-- start Available data --

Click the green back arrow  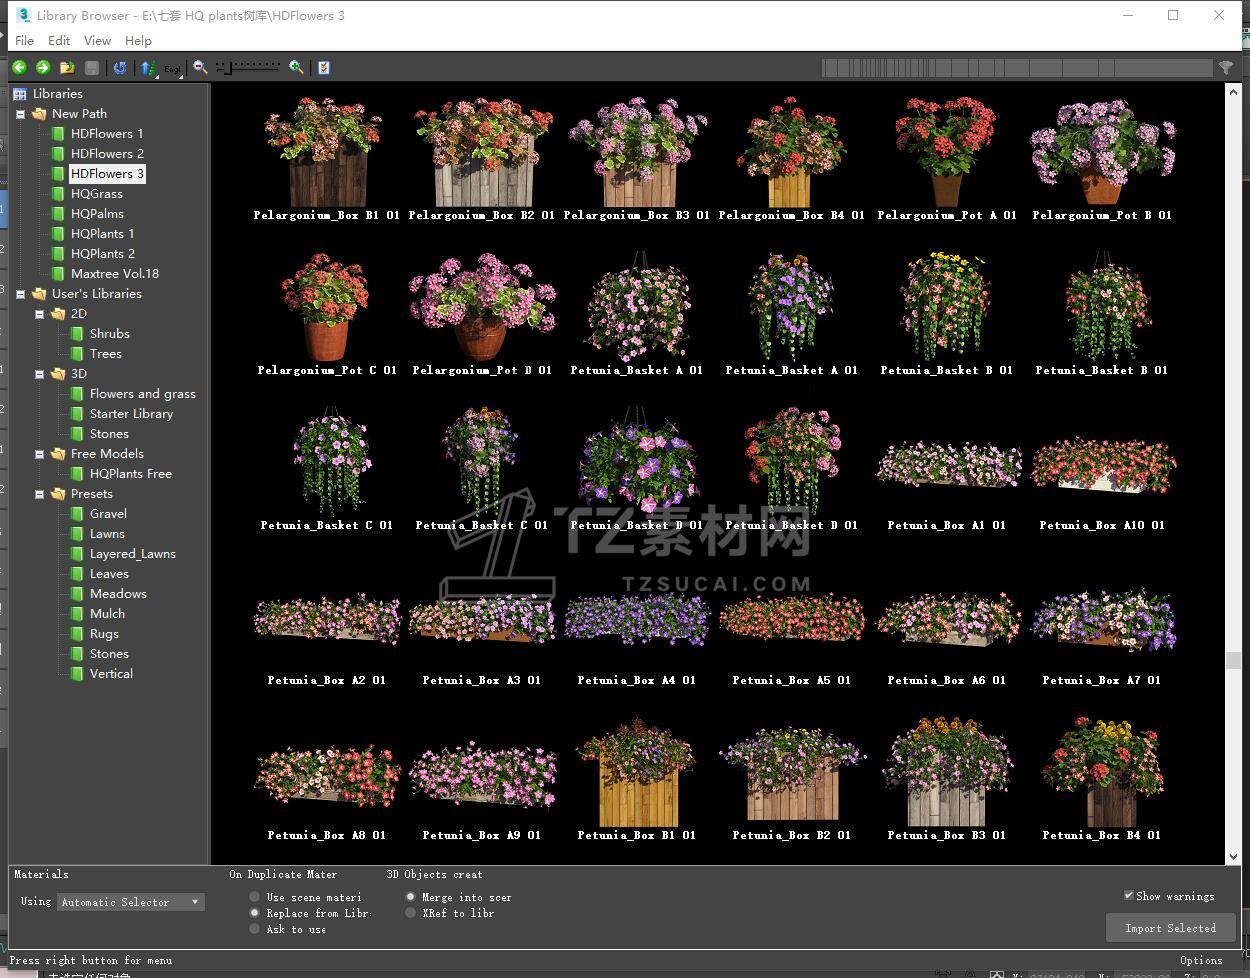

-- end Available data --
-- start Available data --

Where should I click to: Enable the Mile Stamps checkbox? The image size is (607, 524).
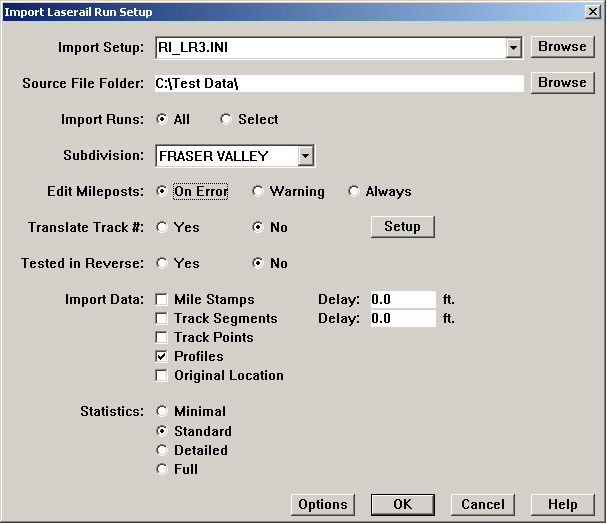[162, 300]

-- end Available data --
-- start Available data --

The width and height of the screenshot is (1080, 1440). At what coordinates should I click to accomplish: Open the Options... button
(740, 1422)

-- end Available data --

Reproduce the records from the line with "The width and" to the line with "(740, 1422)", both included, and keep the requests unchanged. Scale only the coordinates in the answers by 1.2 and round them to whole numbers, with halves rounded up.

The width and height of the screenshot is (1080, 1440). At what coordinates should I click to accomplish: Open the Options... button
(888, 1706)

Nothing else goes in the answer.